Jean Gabin and Arletty in Le Jour se Lève
I like to book my tickets early, remember nothing but the date and time, then discover more about the film whilst watching it. As the opening credits of The Patience Stone shared the screen with sun-bleached curtains I thought it could be a documentary until ‘based on a novel’ came up. Like the previous feature most of the film takes place in one room – because it’s too dangerous to leave it. And the lead, practically a one-woman-show from Golshifteh Farahani, talks about the events that led to this point. You’d think that festival programmers organised these coincidences deliberately. Having seen Osama (Afghanistan, 2003) last year, at an Amnesty International do, I can report the Afghan woman’s daily life make the adventures of your favourite all-action hero look silly. Mass-production means I can scan the shelves of a bombed-out building in the Middle East and spot a lemon-squeezer just like one my grandmother had. The Patience Stone contains two-and-a-half sex scenes and one joke – a bit like “The Boat That Rocked”.
The Patience Stone
After spending hours watching noble people getting shot at in claustrophobic circumstances The Golden Dream was almost a relief. Think of The Incredible Journey or Stand By Me but with Guatemalan teenagers making their way through Central America, either using Shanks’s pony or riding the deck, to ‘the golden dream’ of a migrant labourer’s position in Los Angeles. The Spanish title, “La jaula de oro”, translates as “the golden cage”. Caged birds turn up a lot in movies: a female resident, with pet, making her retreat in Le Jour se Lève – it’s no place for a budgie; the fighting quails in The Patience Stone that pinpoint a girl’s place in a patriarchal pecking order. You could fill a festival with caged bird movies.
The Golden Dream
The lives of the immigrants in The Golden Dream are valued even lower than Taliban girls. Loose ends are not resolved but it’s probable they will end terminally. The film is the debut feature of Diego Quemada-Diaz, camera assistant to Ken Loach. A couple of days later I attended a lecture by Barrie Trinder, an authority on the Industrial Revolution in the Midlands, about bargemen on the Severn.
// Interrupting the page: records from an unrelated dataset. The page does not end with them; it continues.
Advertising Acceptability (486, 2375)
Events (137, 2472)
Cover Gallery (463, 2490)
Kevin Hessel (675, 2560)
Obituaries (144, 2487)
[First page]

They worked, stole and gave street performances, no different to the travellers in this film.

Robin Clarke (Festival Volunteer)

Saturday, 1 March 2014

First Night 2014


1st screening at Borderlines 2014 - 12 Years a Slave
The sun shines on snowy Hay Bluff in the distance and Borderlines kicks off with a record 9000 advance bookings.  My first film is 12 Years A Slave and the 230 strong audience watch in utter silence, transfixed by the story, which is beautifully told period drama, without the gush and clamour of a Hollywood soundtrack.  Then Like Father, Like Son - family drama in contemporary urban Japan, and The Golden Dream - young people leaving South America, driven by the dream of a new life in the USA - a stunning film, of trains and landscapes.  Windows on very different worlds - Borderlines trademark.  BBC Midlands Today gives the festival a great plug in the evening - bringing the best of film culture to the rural areas, some of it made here in Herefordshire too.  And Emma Watkins, half of our great film programming team from the Independent Cinema Office, arrives to introduce films and soak up the buzz at the Courtyard.  Another 16 days to go and many more worlds to visit.